First, we define our palette. This should have only one colour per face, because we do not want to add any gradient, phong etc. (If you insist, you can add that very easily, you have simply got to follow the recipe in gradient.) Then we plot the top of the cuboid, at a z-level of B, and shifted horizontally by A. In the next step, we re-define our palette, which will now have a slightly darker shade of red, and plot the front surface. In the final step, we move to the third visible face, make it darker, and plot it. In this way, we have drawn one cuboid, and the visual separation of the faces comes about by adding different colours to them. The rest is nothing but the repetition of these three steps, and the general set-up of the graph. Obviously, by changing the order of the palette definitions, one can change the direction from which the light is perceived to come. These efforts would result in the image below

3dbarcube.png

Instead of copying the complete gnu script here, I will just give the gawk script, which processes a file of 2 columns, the first being the label of the bars, and the second containing the actual values. As usual, you can call the script from gnuplot without writing the file to disc as

load '< gawk-script.sh my_data_file.dat'
#!/bin/bash
gawk  'BEGIN {i=0; max=0}
	{
		if($0!~/#/) {
		label[i] = $1
		v[i] = $2
		if(max<v[i]) max=v[i];
		i++
 	}
 	}
	END {
		print "reset"
		print "set view 60, 20; set parametric; set isosample 2, 2"
		print "unset key; unset colorbox"
		print "set ticslevel 0"
		print "set urange [0:0.5]; set vrange [0:1]"
		printf "set xrange [0:%d]; set yrange [-%f:%f]; set zrange [0:%f]\n", i, i/2, i/2, max
		print "set multiplot"
		print "set border 1+2+4+8+16+32+64+256+512; unset ytics; unset xtics"
		print "set palette model RGB functions 0.9, 0.9,0.95"
		printf "splot %d*u, -%f+%d*v, 0 w pm3d\n", 2*i, i/2, i
		print "unset border; unset xtics; unset ytics; unset ztics"
		print "set palette model RGB functions 1, 254.0/255.0, 189.0/255.0"
		printf "splot 0, -%f+%d*v, %f*u w pm3d, %d*u, %f, %f*v w pm3d\n", i/2, i, 2*max, 2*i, i/2, max
		print "set palette defined (0 1 0.5 0.5, 1 1 0.5 0.5)"
		printf "splot "
		for(j=0;j<i-1;j++) {
			printf "%d+u, v, %f w pm3d,\\\n", j, v[j]
		}
		if(i>1) printf "%d+u, v, %f w pm3d\n", i-1, v[i-1]
		print "set palette defined (0 1 0.3 0.3, 1 1 0.3 0.3)"
		printf "splot "
		for(j=0;j<i-1;j++) {
			printf "%d+0.5, 2*u, v*%f w pm3d,\\\n", j, v[j]
		}
		if(i>1) printf "%d+0.5, 2*u, v*%f w pm3d\n", i-1, v[i-1]
		print "set palette defined (0 0.8 0 0, 1 0.8 0 0)"
		for(j=0;j<i;j++) {
			printf "set label %d \"%s\" at %f, %f rotate by 40\n", j+1, label[j], j+0.3, -i/2+1
		}
		printf "splot "
		for(j=0;j<i-1;j++) {
			printf "%d+u, 0, v*%f w pm3d,\\\n", j, v[j]
		}
		if(i>1) printf "%d+u, 0, v*%f w pm3d\n", i-1, v[i-1]
		print "unset multiplot"
}' $1

The generalisation to more than 1 data column should be trivial: you have only got to choose your colours, and re-size the bars in the x-y directions accordingly.

Bargraphs - entirely in gnuplot

If you look at the scripts above, it becomes immediately clear that plotting the bargraph is not plotting in the usual sense: we have to do something depending on a particular value at a particular position in the data file, i.e., we cannot just let gnuplot do this as we would plot the second column versus the first column.
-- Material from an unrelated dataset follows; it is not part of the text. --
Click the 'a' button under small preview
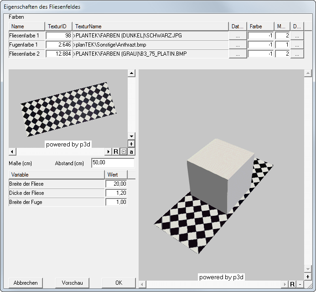This screenshot has height=292, width=316. click(131, 151)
In order to access the individual data points, we used an external script above, but we can avoid that relatively easily. We have already seen one of the tricks in the section discussing the pie chart, and one in the section on the recession line: using the fit function we can read out the values in the file one by one, and plot the values through one or two for loops.

We will produce a plot entirely with gnuplot, and without even knowing how many, and of what magnitude the elements are. We can achieve this by making use of some gnuplot variables. Since I will build upon the tricks that we exploited in the section on pie chart, I would recommend that you read the chapter, if you haven't already done so.
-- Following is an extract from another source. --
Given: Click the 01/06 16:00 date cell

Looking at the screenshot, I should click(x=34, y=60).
Let us suppose that we have the following data file, called bar_matrix.dat, with 4 by 4 real numbers (which we do not know in advance, mind you!)

1 0.5 2.2 0.5
1.2 0.6 -2.4 0.2
0.1 0.5 -1.8 -1.5
1.2 0.3 0.6 1.9

and we want to generate a plot similar to this:

bar_matrix.png

Following the recipe from the pie charts, we have to read out the numbers in the matrix, one by one, and plot the cuboids one by one. In order to give the impression of a 3D object, the three visible sides of the cuboids must be painted with different shades of the same colour, but that should not be a problem, we have already seen how to do that. However, there is one difficulty here: we will have to use multiplot, which means that in order to keep the relative size of the cuboids, we have to fix all three ranges, xrange, yrange, and zrange. In addition, determining the xrange and yrange serves not only some aesthetic purpose, but they will also control our for cycle. So, what can we do to crack this nut?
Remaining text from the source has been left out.